Unter den gut 120 Exponaten von 68 Künstlern gibt es viele gelungene Arbeiten. Brigitte Dorn aus Kempten etwa verpasst dem Rindvieh auf ihrer „Sommerweide“vorn die Farbe Türkis und malt das Hinterteil schwarz an. Nicht nur die Farben spielen in ihrem Bild verrückt. Auch die Augen einer Kuh verrutschen (vor lauter Kopfschütteln und Gebimmel?), und im Feld sprießen eigentümliche geometrische Formen. Ein erfrischend wildes Weide-Chaos.
Die Tiere des benachbarten Bildes „Waldgänse“von Miri Haddick aus Bodolz kommen dagegen fast brav daher. Fein in Rottönen abgestimmt, watschelt die Geflügelschar durch einen ordentlich strukturierten Raum voller senkrecht verlaufender Linien, die die gereckten Hälse ebenso markieren wie die Baumstämme. Solch dekorative Malerei findet sicher Liebhaber.
Künstlerinnen aus Wangen
Eine ganz andere Intensität erreicht die Wangenerin Monika Lankes, die auf eine große schwarze Fläche mit breitem Pinsel und weißer Farbe eine abstrakte Zeichnung aufgebracht hat. Dabei scheint sie kaum mehr als einmal angesetzt zu haben, so entschlossen greift die dynamische Geste Raum, selbst wenn das Weiß den dunklen Grund immer weniger zu decken vermag.
Eine frappierende Arbeit steuert Yvonne Dienstbeck aus Wangen bei. „Alte Geschichten“heißt das in einer Glasvitrine präsentierte Objekt. Es besteht aus drei gepökelten Büchern: Die Künstlerin hat die alten Bände in Salzwasser eingelegt, und nach dem Abtrocknen blieb eine glitzernde Salzkruste übrig. Der Anblick dieses Bücherstapels weckt zwiespältige Gefühle: die funkelnden Kristalle verweisen auf Kostbares, zugleich wirkt das verschrumpelte, wellige Papier morbide. Ähnlich ambivalent mag mancher Klassiker des Literaturkanons auf Leser im 21. Jahrhundert wirken.
Als hintersinnige Künstlerin stellt sich einmal mehr Gisela Dobler aus Lindenberg vor, die mit ihrem Objekt eine „Wachstumskrise“beschreibt. Dass eine Kindergießkanne, deren Hals auf einem trockenen Ast über umgestülpten Reagenzgläsern steckt, weder Feuchtigkeit spenden noch Fruchtbarkeit befördern kann, liegt auf der Hand.

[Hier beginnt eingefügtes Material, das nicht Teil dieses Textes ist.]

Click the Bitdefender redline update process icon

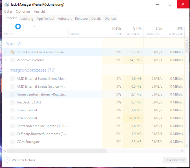pyautogui.click(x=13, y=126)
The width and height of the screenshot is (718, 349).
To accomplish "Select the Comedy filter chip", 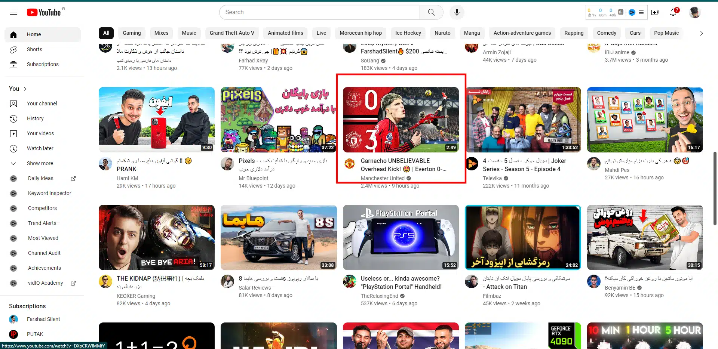I will click(606, 33).
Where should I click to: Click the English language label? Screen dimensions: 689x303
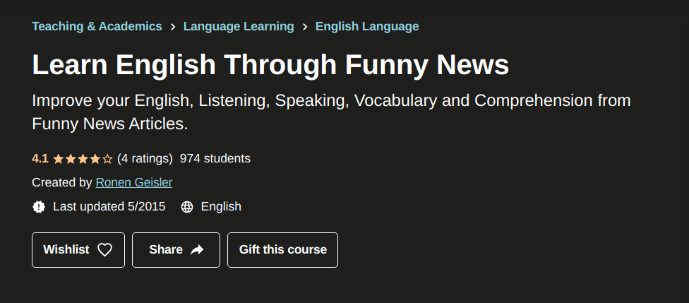pyautogui.click(x=221, y=206)

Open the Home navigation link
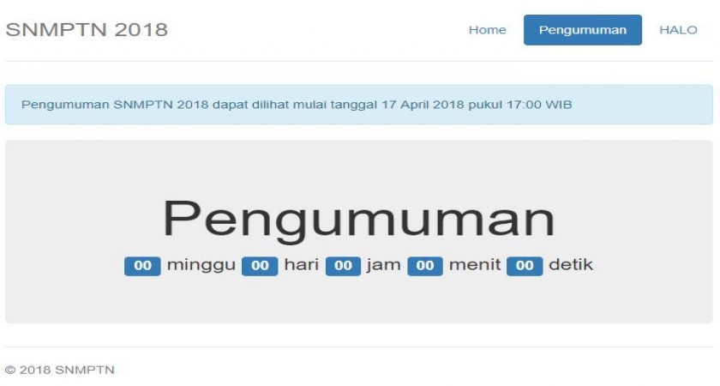coord(487,30)
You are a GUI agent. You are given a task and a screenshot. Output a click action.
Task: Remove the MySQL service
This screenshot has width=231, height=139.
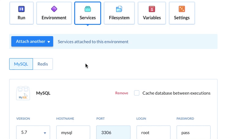[x=122, y=93]
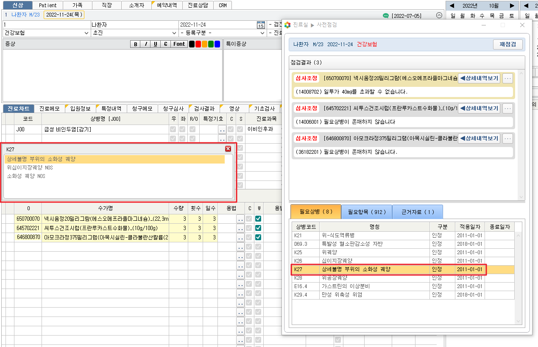Click 상세내역보기 for 씨투스건조시럽 item

tap(479, 108)
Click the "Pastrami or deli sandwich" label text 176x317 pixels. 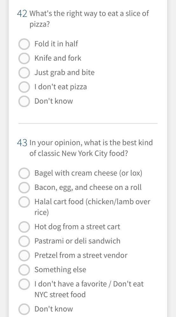(x=78, y=241)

Eindruck machen einige der Ausstellenden allein schon durch die Ausdauer und versierte Kunstfertigkeit, mit der sie ihre Werke schaffen. Sei es der Kunstpreisträger Karl Ernst Schneck aus Oberreute, der aus ungezählten Rasterpunkten das Tuschebild „Die jungen Alten“gestaltete, oder Ulrike Hüppeler, die eine „Weiße Japanrose“mit Ölfarbe so zart gemalt und wirklichkeitsnah schattiert hat, dass man die samtenen Blütenblätter ertasten möchte.
Die Westallgäuer Kunstausstellung im Lindenberger Löwensaal ist bis zum 4. November geöffnet. Montag bis Samstag von 15 bis 18 Uhr, an Sonn- und Feiertagen von
10 bis 18 Uhr.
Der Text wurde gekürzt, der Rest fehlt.